» **TEXT PROVIDED**
::::::

Helping Your Teen Learn Responsibility

Most parents don’t have unreasonable expectations of their teens with regard to their responsibilities. In fact, parents are often puzzled as to why it is so hard to get them to do some things: practice good hygiene, keep their room clean, do their school assignments on time, be on time, eat properly, participate in some chores around the house. Simple right? Yet so many households are often stressed and chaotic as their teen resists these simple tasks. How do you get their buy-in and help support them master these basic skills?

Well, by the time your teen is a teen, if they haven’t mastered some of these skills, it is even harder to get them to participate. Here are the steps parents need to follow:

  1. Identify the problem. Is what appears to a be lack of responsibility just that or is that a symptom of something else that is going on? If they are holed up in their room all the time, they could be depressed or addicted- to vaping, to social media, to texting their friends non-stop. They could be struggling with peer drama and need to zone out. They could have ADHD.  They could simply know that if they don’t do what they are supposed to, you will ultimately do it for them. All of those causes can manifest as a lack of responsibility, but the solution is in dealing with the underlying issues- getting them therapy or medication, limiting social media time until work is done, setting boundaries and being consistent. 

  2. If the problem is not depression or addiction to the above, if it is not being overwhelmed with peer drama, then your teen is simply having a hard time making their responsibilities a priority. They may have trouble organizing themselves or a problem with time management. They may have mastered the art of procrastination!

::::::

» **DATASET CONTENT**
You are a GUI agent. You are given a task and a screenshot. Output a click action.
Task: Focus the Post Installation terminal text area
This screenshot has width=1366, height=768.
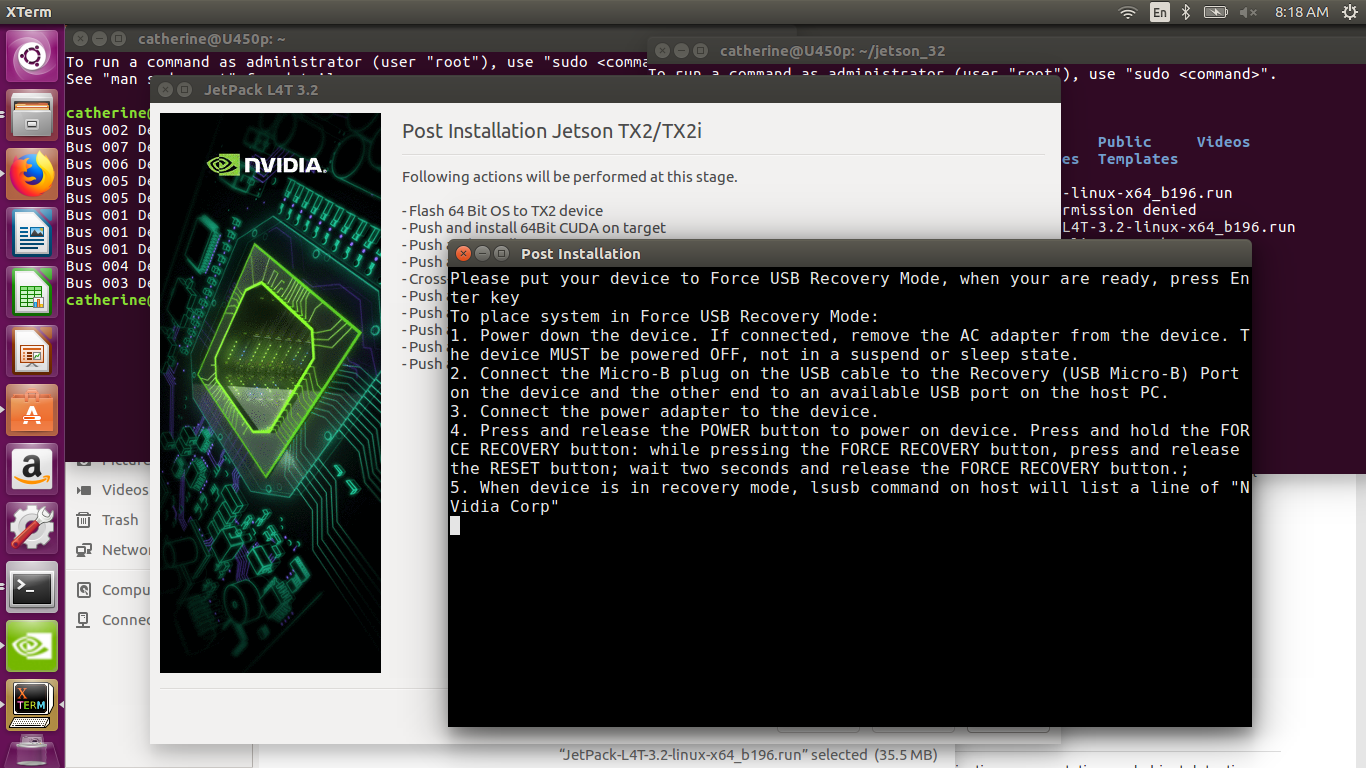(849, 610)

::::::

» **ACTION ITEM A**
From the text on helping teens learn responsibility, list every task that parents find hard to get their teens to do.
» **ACTION ITEM B**
Answer these questions from the text on helping teens learn responsibility:
(i) Which three things could a teen who stays in their room all the time be addicted to?
(ii) What art may a teen have mastered, according to the second step?
(iii) What solutions does the text give for the underlying issues?
» **ACTION ITEM C**
Resume the text on helping teens learn responsibility, starting after its last sentence.

» **RESPONSE AREA A**
- Practice good hygiene
- Keep their room clean
- Do their school assignments on time
- Be on time
- Eat properly
- Participate in some chores around the house

» **RESPONSE AREA B**
(i) Vaping, social media, and texting their friends non-stop.
(ii) The art of procrastination.
(iii) Getting them therapy or medication, limiting social media time until work is done, setting boundaries, and being consistent.

» **RESPONSE AREA C**
  3. Discuss your concerns with your teen. Help them identify what the problem is. If they feel overwhelmed, work with them to identify what the most important responsibilities are and work on just one or two of them to start. Try a collaborative approach and ask what they would like help with in managing their time. Come to an agreement as to what constitutes support vs nagging. Have rewards or consequences (not every teen learns from consequences).

  4. Try to to structure their experience of developing responsibility with small tasks, ideally around something they are passionate about. If they want a dog, for example, you could get them one, BUT you’d have to be capable of following through about re-homing the dog (no matter how attached you get!) if they can’t meet that responsibility. 

  5. Help them understand that privileges are earned not deserved and they come after a task is completed. The use of the car is a privilege (even if you give them a car) that is earned when other responsibilities are met. Work with your teen to decide what is reasonable and what is not. And what is a priority and what is not.

    ABOVE ALL: Send the message to your teen that the need for them to be responsible is not to make your life easier, but to help them develop a discipline of mind and habit that will ultimately make life easier for them!!!